Required action:
Output exactly, with nothing added, the entries from the first line through the line with "Task: Delete the".

Data supplied:
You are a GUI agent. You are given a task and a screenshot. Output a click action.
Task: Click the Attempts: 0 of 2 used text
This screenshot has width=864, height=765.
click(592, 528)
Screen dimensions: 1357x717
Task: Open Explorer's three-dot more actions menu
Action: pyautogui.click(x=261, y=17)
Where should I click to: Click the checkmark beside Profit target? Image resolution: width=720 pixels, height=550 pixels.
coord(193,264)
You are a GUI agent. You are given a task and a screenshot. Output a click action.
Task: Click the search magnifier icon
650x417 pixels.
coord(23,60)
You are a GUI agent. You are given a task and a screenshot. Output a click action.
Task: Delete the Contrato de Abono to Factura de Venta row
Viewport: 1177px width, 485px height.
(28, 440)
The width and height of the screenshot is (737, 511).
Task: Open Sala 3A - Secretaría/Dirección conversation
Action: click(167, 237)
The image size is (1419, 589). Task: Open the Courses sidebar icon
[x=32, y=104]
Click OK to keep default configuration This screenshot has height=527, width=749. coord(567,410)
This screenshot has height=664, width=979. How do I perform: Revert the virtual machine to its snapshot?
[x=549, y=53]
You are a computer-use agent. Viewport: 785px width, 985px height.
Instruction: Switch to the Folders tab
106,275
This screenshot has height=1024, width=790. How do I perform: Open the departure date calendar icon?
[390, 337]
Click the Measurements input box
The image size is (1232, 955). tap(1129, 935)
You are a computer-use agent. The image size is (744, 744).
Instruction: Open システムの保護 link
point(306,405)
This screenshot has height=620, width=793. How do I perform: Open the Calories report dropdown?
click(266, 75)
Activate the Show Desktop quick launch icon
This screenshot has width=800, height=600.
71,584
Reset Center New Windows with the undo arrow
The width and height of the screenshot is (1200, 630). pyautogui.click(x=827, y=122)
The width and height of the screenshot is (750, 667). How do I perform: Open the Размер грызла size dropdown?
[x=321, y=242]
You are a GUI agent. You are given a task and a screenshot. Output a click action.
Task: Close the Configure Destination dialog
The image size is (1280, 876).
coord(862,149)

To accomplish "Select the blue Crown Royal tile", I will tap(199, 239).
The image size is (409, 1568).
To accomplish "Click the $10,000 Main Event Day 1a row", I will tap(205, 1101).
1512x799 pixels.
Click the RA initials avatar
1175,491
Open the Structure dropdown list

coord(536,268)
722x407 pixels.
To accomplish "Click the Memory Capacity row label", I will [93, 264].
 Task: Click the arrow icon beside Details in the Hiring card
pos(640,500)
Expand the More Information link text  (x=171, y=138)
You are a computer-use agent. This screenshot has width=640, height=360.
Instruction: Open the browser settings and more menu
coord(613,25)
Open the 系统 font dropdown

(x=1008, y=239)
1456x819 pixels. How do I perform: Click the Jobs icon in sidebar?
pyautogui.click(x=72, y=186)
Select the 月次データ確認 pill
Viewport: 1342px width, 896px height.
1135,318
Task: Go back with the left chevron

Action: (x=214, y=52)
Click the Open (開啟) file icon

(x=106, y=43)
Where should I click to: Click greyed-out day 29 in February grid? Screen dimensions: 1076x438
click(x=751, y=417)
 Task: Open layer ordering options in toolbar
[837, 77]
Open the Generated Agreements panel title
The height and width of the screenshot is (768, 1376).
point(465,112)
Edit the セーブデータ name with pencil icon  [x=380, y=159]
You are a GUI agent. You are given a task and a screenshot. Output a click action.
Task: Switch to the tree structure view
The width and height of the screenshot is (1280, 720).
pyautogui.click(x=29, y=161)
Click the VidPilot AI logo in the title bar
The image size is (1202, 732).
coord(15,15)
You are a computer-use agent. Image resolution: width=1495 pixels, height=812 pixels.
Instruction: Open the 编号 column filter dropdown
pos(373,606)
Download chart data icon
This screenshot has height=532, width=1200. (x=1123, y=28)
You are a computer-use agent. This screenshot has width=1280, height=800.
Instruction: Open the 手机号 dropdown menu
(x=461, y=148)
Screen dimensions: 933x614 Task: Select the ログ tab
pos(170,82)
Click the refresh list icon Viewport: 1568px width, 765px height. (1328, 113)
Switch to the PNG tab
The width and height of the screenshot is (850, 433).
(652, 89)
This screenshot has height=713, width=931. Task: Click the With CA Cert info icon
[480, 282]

Solution to the problem:
You are a GUI agent. You are given a task and a screenshot. Output a click action.
Task: Click the Attempts: 0 of 2 used text
This screenshot has width=864, height=765.
click(592, 528)
Screen dimensions: 1357x717
Task: Open Explorer's three-dot more actions menu
Action: pyautogui.click(x=261, y=17)
Where should I click to: Click the checkmark beside Profit target? Image resolution: width=720 pixels, height=550 pixels.
coord(193,264)
You are a GUI agent. You are given a task and a screenshot. Output a click action.
Task: Click the search magnifier icon
650x417 pixels.
coord(23,60)
You are a GUI agent. You are given a task and a screenshot. Output a click action.
Task: Delete the Contrato de Abono to Factura de Venta row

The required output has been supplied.